Reading text
:::::

A Chinese proverb asserts, “the palest ink is better than the best memory,” an observation supported by literature highlighting the unreliability and reconstructive nature of memory. False memories, or mistaken memories of the occurrence of events or presentation of stimuli (Roediger & McDermott, 1995), occur because of reconstruction or recombination of ideas or elements (Schacter, 1999) and can be extremely realistic (Dewhurst & Anderson, 1999; Loftus, 2005; Norman & Schacter, 1997; Roediger & McDermott, 1995). In some cases, false memories cannot be discriminated from true ones at greater than chance levels (e.g., Dewhurst & Farrand, 2004). Despite the explosion of interest in erroneous and false memories, there has been little research into the ways that errors systematically differ across people, specifically as an effect of culture.

The cultural lens through which an individual views the world may shape information processing, impacting memory through what is encoded or retrieved (Gutchess & Indeck, 2009). For example, Caucasian Americans tend to recall more memories that emphasize the individual than do Asians, and Asians tend to recall more memories that contain many people and emphasize social interactions compared to Caucasians (Wang & Conway, 2004; Wang & Ross, 2005). In addition, Masuda and Nisbett (2001) showed that Japanese participants attend to context more than Americans, in both their descriptions of animated scenes and memories.

Because information processing capabilities are limited, certain details and aspects of the environment are prioritized over others. Some evidence indicates that these priorities, and the cognitive processing demands to implement particular strategies, can be shaped by the specific cultural lens through which one views the world (e.g., Boduroglu, Shah, & Nisbett, 2009; Gutchess et al., 2006). Peoples' memories, including false memories, may reflect the differing values, beliefs, and customs of their respective cultures (Gutchess & Indeck, 2009; Gutchess, Schwartz, & Boduroglu, 2011).

One way in which cognition may differ across cultures is in the use of categories. When given a set of words such as “seagull,” “squirrel,” and “nut,” Westerners tend to pair “seagull” and “squirrel,” as they both belong to the same category (“animals”), and East Asians tend to pair “squirrel” and “nut,” which are related functionally to each other (Chiu, 1972; Ji, Zhang, & Nisbett, 2004; Unsworth, Sears, & Pexman, 2005b). In the domain of memory, Gutchess et al. (2006) showed that elderly Americans use categories as an organizational strategy to support memory more than elderly Chinese.

:::::

Data lines
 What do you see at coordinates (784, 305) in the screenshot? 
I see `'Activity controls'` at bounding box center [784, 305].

:::::

Requirements
In the passage on culture and memory above, condense the paragraph starting "One way in which cognition may differ" into a short bulleted list that keeps its main findings.

Solution for this problem
- Cultures may differ in how they use categories.
- Given "seagull," "squirrel," and "nut," Westerners tend to pair "seagull" and "squirrel" because both are animals.
- East Asians tend to pair "squirrel" and "nut" because they are functionally related (Chiu, 1972; Ji, Zhang, & Nisbett, 2004; Unsworth, Sears, & Pexman, 2005b).
- In memory, Gutchess et al. (2006) found that elderly Americans use categories to organize and support memory more than elderly Chinese do.